As Martine Cotter points out, it is abusers who abuse, terrorists who terrorise and extremists who radicalise. Apart from the issue of legal rights, it makes no economic sense to use resources to look for abusers in a tiny section of society (less than 0.5 per cent of young people are educated other than in school) rather than create a national register of known abusers and radicalisers so that they can be tracked and their whereabouts known. Lord Soley proposes tracking and knowing the whereabouts of all our children instead. This also risks driving anxious parents away from help which they might otherwise access.

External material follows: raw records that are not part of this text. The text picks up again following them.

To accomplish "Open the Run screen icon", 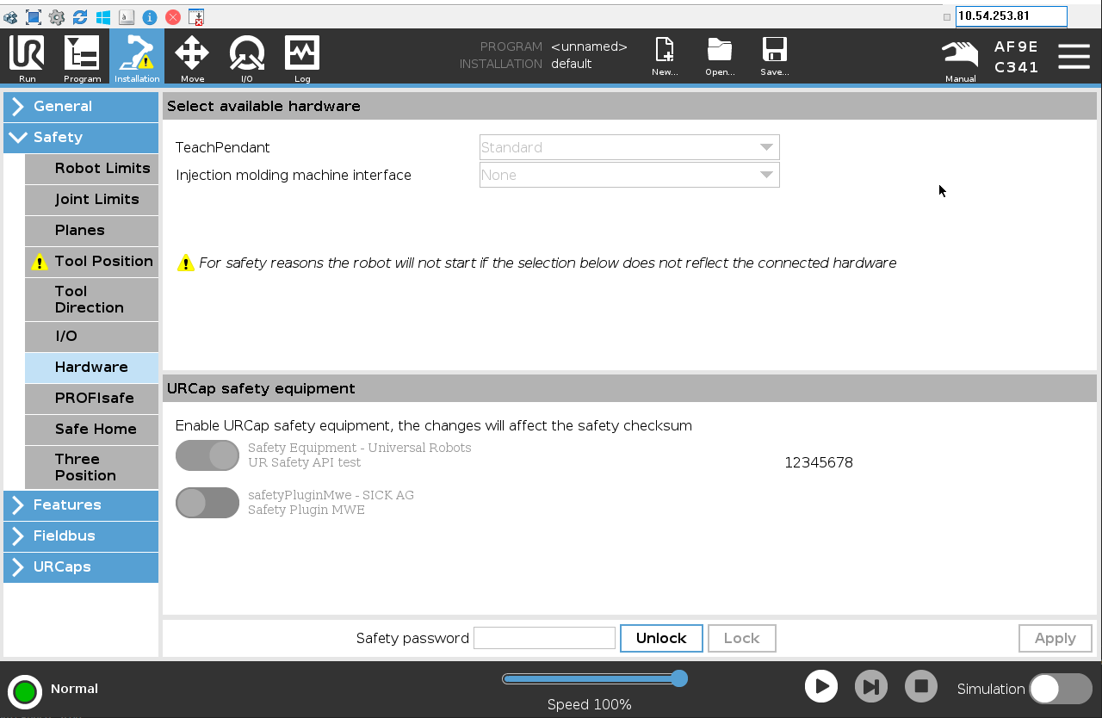I will pyautogui.click(x=27, y=55).
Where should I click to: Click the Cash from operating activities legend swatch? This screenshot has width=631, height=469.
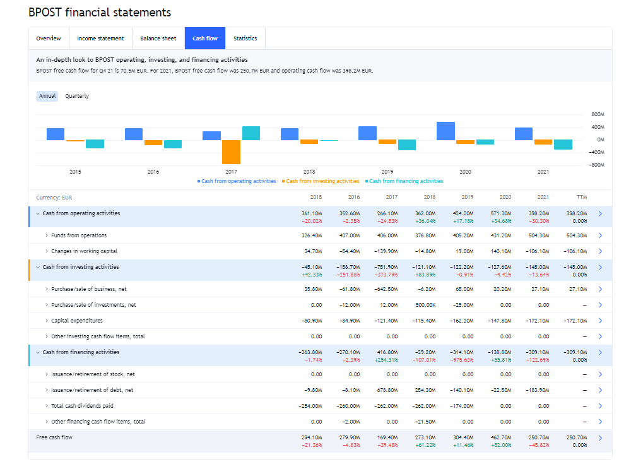[198, 181]
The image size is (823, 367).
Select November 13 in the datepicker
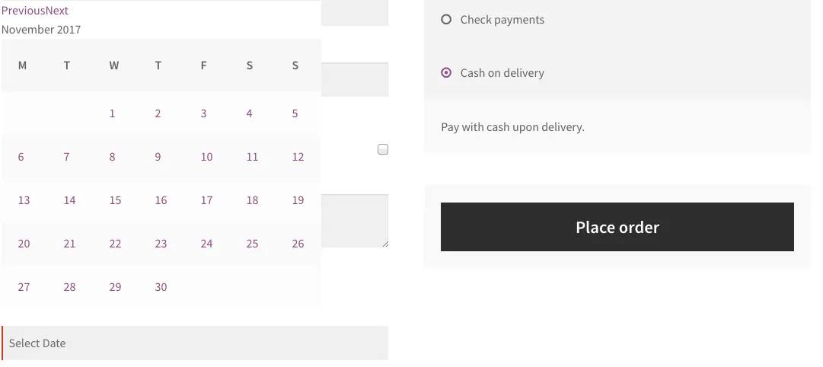click(24, 200)
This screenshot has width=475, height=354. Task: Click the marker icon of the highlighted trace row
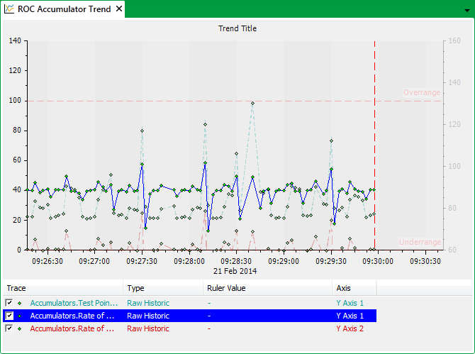click(19, 316)
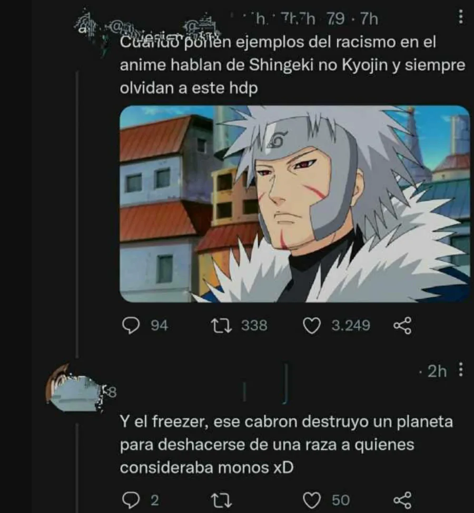Image resolution: width=474 pixels, height=513 pixels.
Task: Open the main tweet's three-dot options menu
Action: pyautogui.click(x=461, y=17)
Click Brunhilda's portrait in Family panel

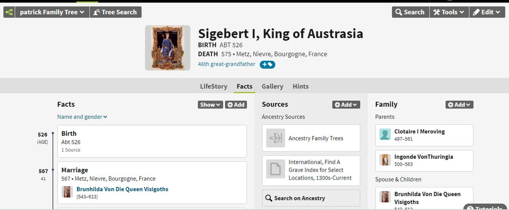385,197
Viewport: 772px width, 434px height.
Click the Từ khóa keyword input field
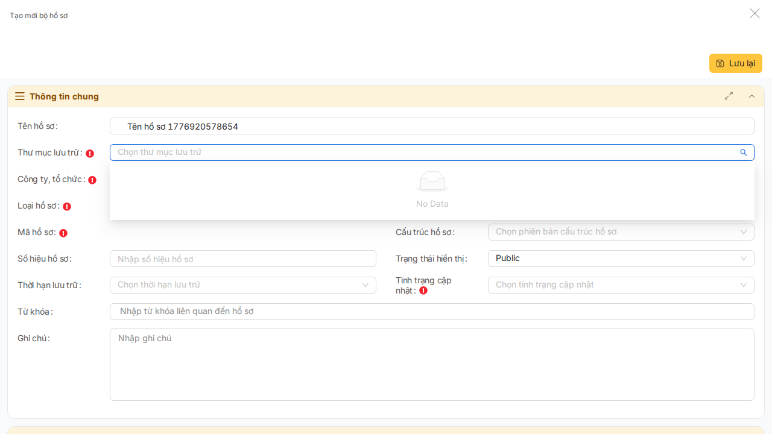click(x=431, y=312)
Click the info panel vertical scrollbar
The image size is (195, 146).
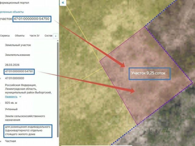58,90
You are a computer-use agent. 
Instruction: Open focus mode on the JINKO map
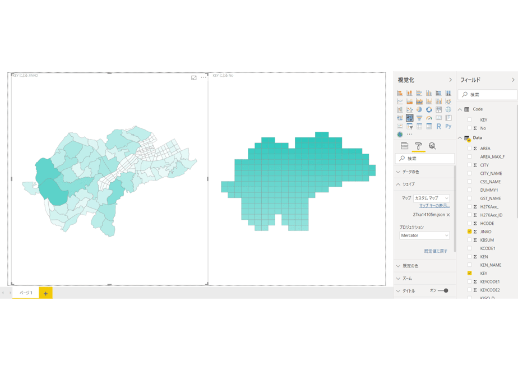tap(194, 77)
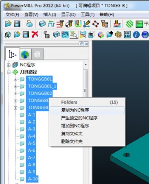Open the recycle bin explorer tab

37,54
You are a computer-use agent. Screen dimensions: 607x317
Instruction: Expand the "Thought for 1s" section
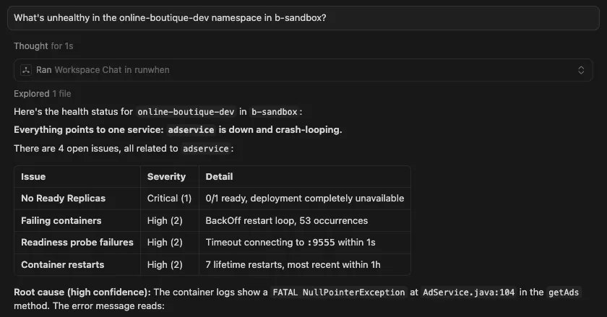click(x=43, y=45)
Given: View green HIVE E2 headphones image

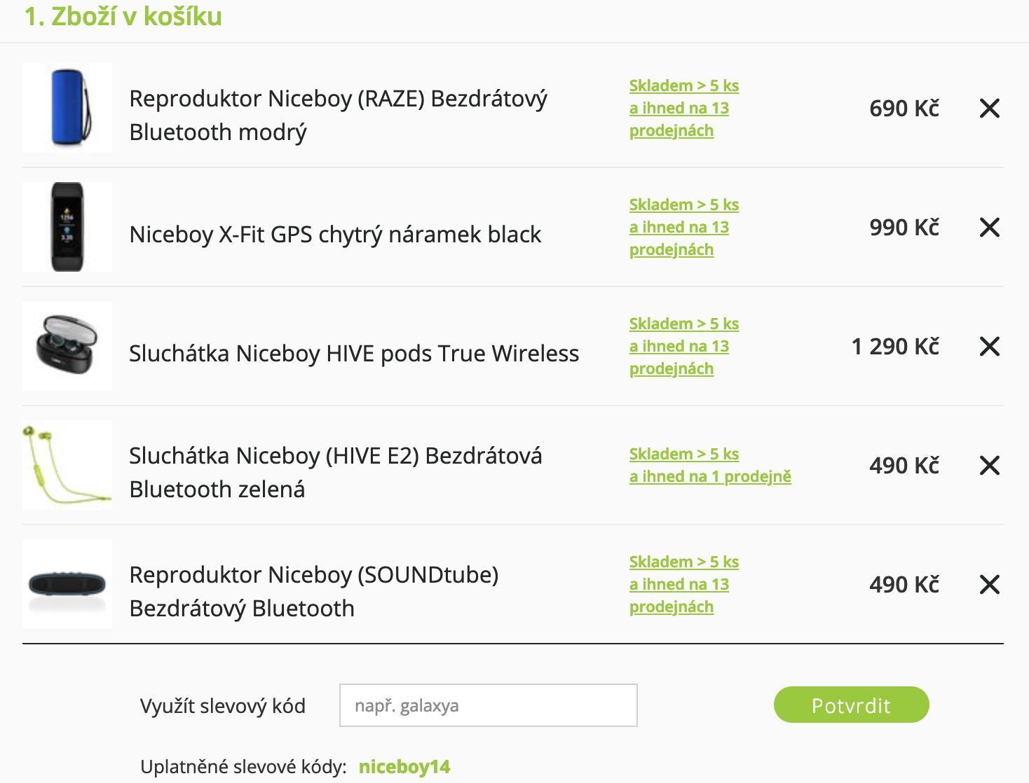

Which raises the question of the real purpose of this Bill. Is it about safeguarding? Or simply about the government controlling the education of every child in the country, under the guise of closing down illegal schools? One must suspect the latter – Ofsted has, of its own volition, declared the success it is having in either regulating or closing down illegal schools. Overblown media reports of indoctrination, abuse, murder and radicalisation in the home is designed to whip up public opinion against all forms of education except state-controlled schools. It is also worth noting that this campaign is laced with anti-faith rhetoric, much of it provoked by the National Secular Society of which Lord Soley is an honorary associate, and Humanists UK – Lord Soley chairs the APPG on Humanism.
What can I do?
Martine Cotter ends her letter by saying that if the government would like to discuss why so many parents are removing their children from state provision, the home education community may be willing to engage. If this opportunity comes your way, seize it.